L’interdiction de l’alimentation carnée au Japon ne date pas de l’époque moderne japonaise comme il a été écrit ci-dessus. Le règlement promulgué par ce shogun ne fait que reprendre un interdit bien plus ancien (et toujours en vigueur) à l’époque des faits. Il s’agit, à l’origine des réflexions religieuses à résonnance bouddhiste, et de la discussion de la notion de pureté à l’époque Heian qui ont débouché sur ces interdits alimentaires. La proximité du sang, de la mort d’un animal et le problème de la réincarnation sont autant de raisons, parmi quelques autres, qui ont poussé les autorités impériales à aller vers ces réglementations. Un certain nombre de personnes de la noblesse (de cour ou guerrière, surtout en province) ou au sein de la population ne suivront pas complètement cet interdit, sans véritables conséquences dans la plupart des cas. Nonobstant, peu a peu, la grande majorité de la population va s'y conformer.
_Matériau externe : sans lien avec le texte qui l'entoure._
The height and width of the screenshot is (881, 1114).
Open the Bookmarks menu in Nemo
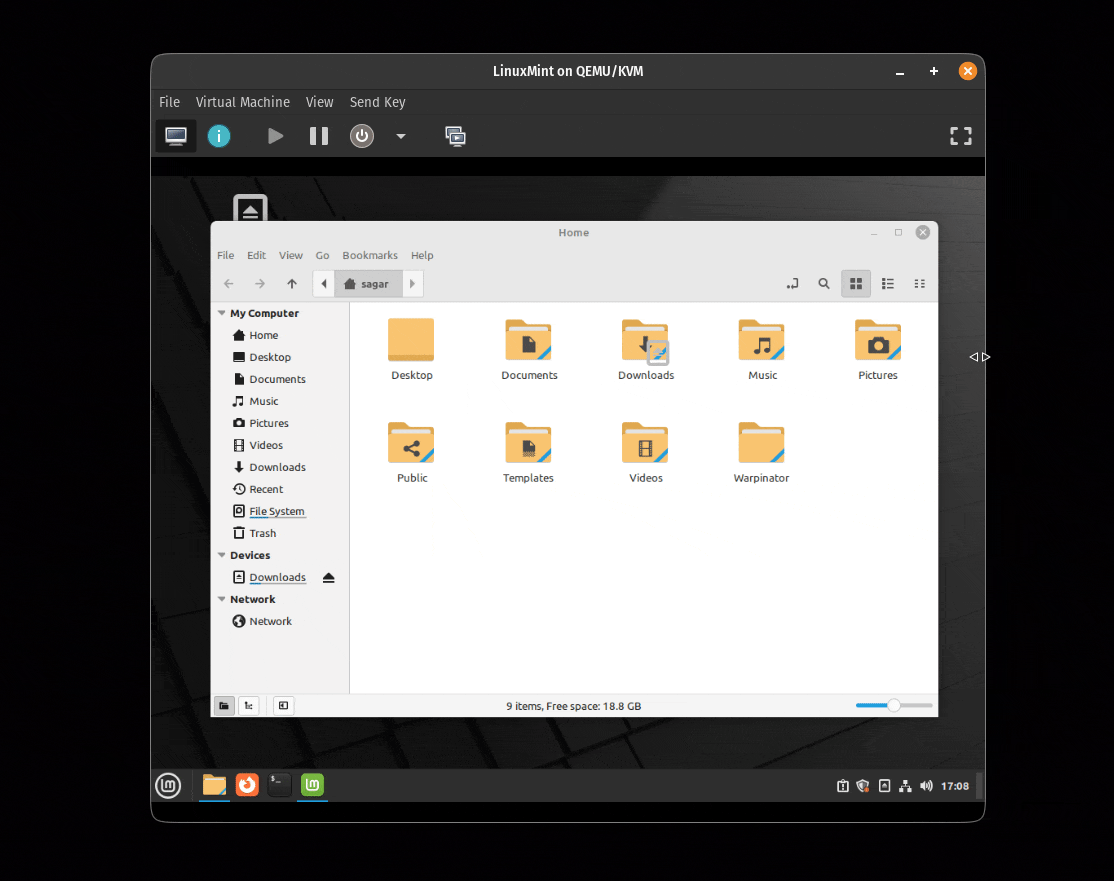pos(369,255)
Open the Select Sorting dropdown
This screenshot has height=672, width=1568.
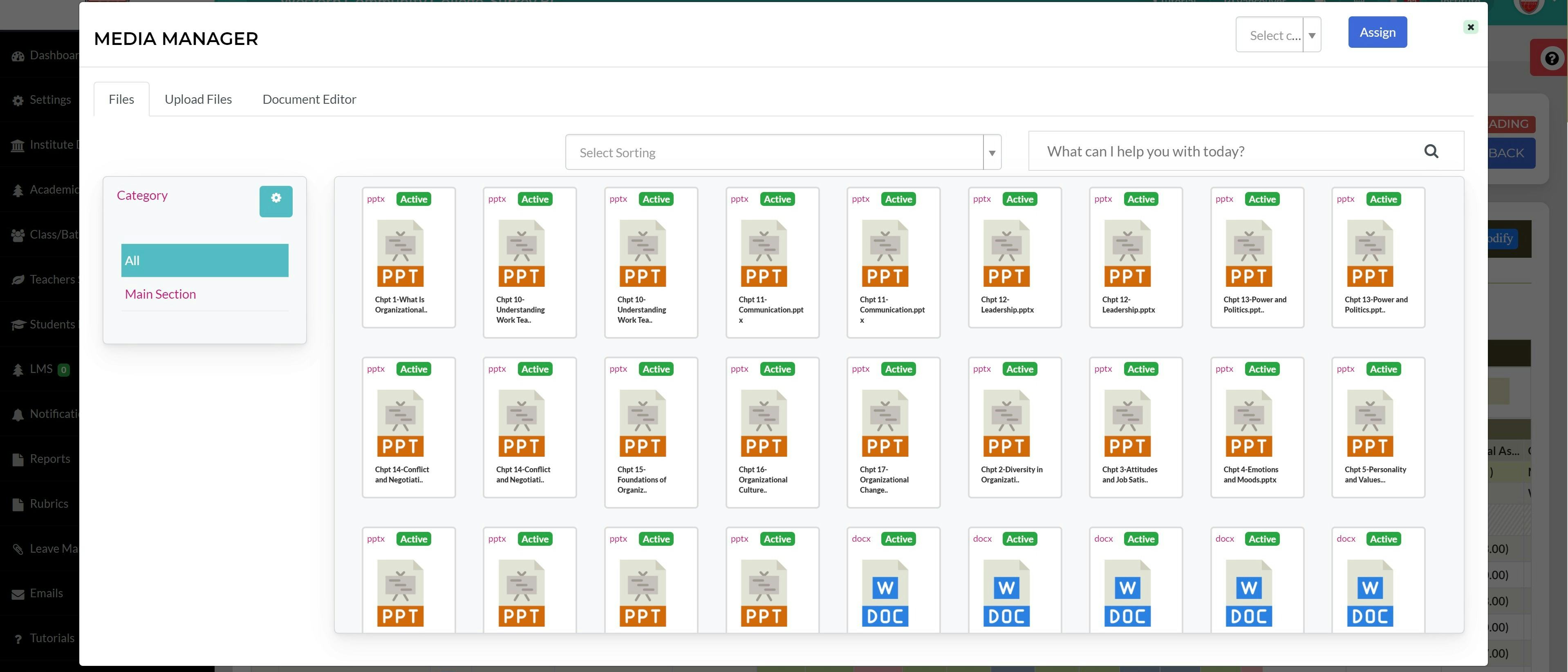783,152
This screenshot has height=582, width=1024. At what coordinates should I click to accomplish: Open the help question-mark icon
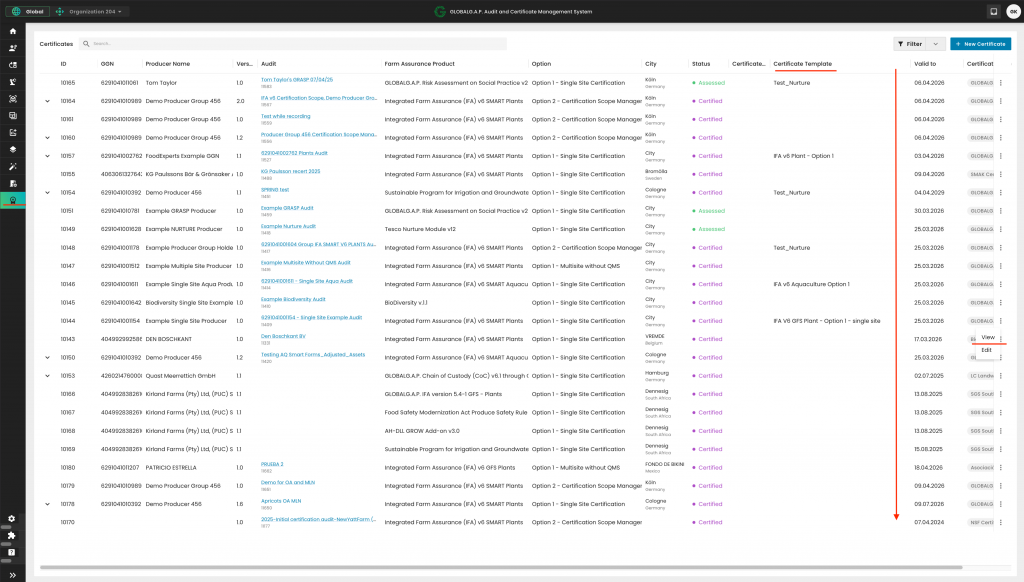click(x=12, y=552)
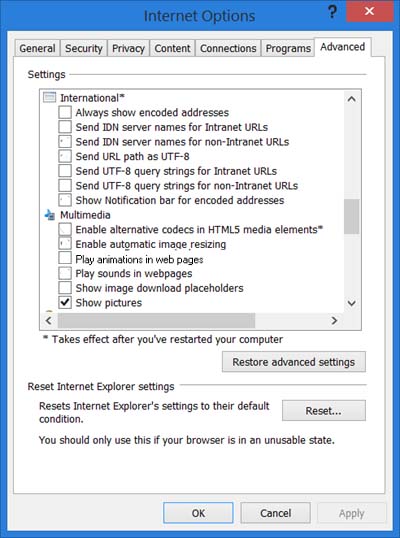Screen dimensions: 400x538
Task: Enable Always show encoded addresses
Action: [65, 112]
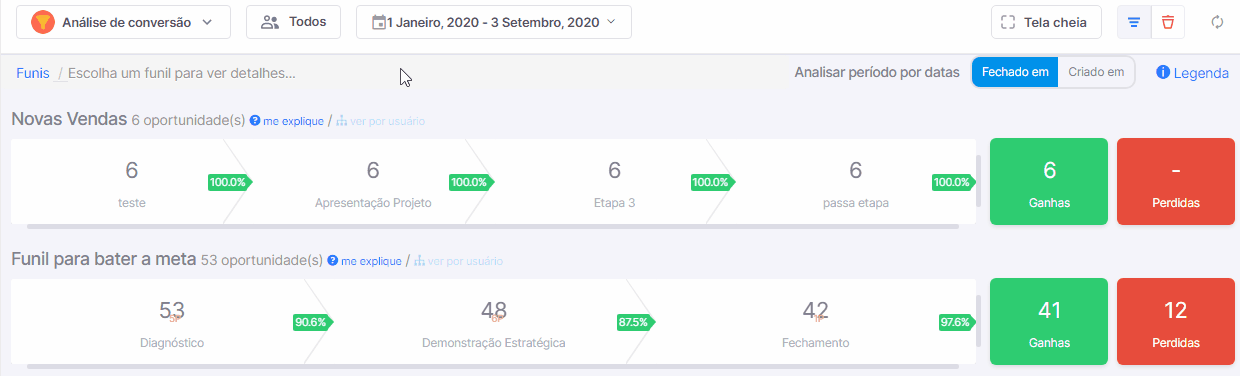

Cette notion de pureté a été suivie par une classification des personnes, par les autorités compétentes, en fonction du degré de souillures qu’ils pouvaient côtoyer. Les notions d’ « hinin » et de « eta » se sont alors dégagées et rigidifiées pour former des classes sociales distinctes dès Heian-Kamakura. Se faisant, ces populations de gens souillés se devaient de vivre à l’écart des hommes de par leur métier (tanneur, boucher, gardien de cimetière, bandit de grands chemins, etc.) ou par leur état social ou personnel (saltimbanques, prostituées, paysan en fuite, meurtrier, etc.). Les distinctions entre les eta et les hinin sont à consulter dans les ouvrages en références ci-dessous. De nombreux moyens furent mis en place pour contrôler ces populations (registres, vêtements, lieux d’habitation, formes linguistiques…) et les tenir à l’écart tout en ayant parfois une grande utilité, avec le travail du cuir notamment. Il faut attendre la fin du 19ème siècle pour que ces deux classes sociales disparaissent officiellement. Le décret du 28 août 1871 proclamait que les « dénominations Eta (être souillés), hinin (non humains) et autres seront abolies et, par conséquent, les personnes appartenant à ces catégories sociales seront traitées dans la même manière tant en ce qui concerne leur occupation et leur statut social que les heimin (gens du commun) ». Malheureusement, cette idée de souillure ne disparaitra pas complètement et un autre terme/notion apparaît : burakumin (habitants des villages spéciaux). Notion qui perdura jusque dans les années 1980 avec divers scandales sur la vente de fichiers/listing à des entreprises privées des personnes ayant des parents/liens burakumin.
Petite Biblio
Revue de Annales : Histoire, Sciences sociales n°2, de mars-avril 1995, « Éviter la souillure. Le processus de civilisation dans le Japon ancien », Yoshie Akio.
Actes de colloques ‘Marges, Médiations : regards croisés sur la société japonaise’, « Tabous et alimentation carnée dans l’histoire du Japon », Taira Masayuki, EFEO.
Religions croyances et traditions populaires au Japon, H. O. Rotermund, Maisonneuve & Larose.
L'autre Japon : Les Burakumin, Jean-François Sabouret, La Découverte.
Le Japon Mal Rasé, de Jean-Manuel Traimond, ACL.
Misère et crime au Japon du XVIIe siècle à nos jours, Philippe Pons, Gallimard.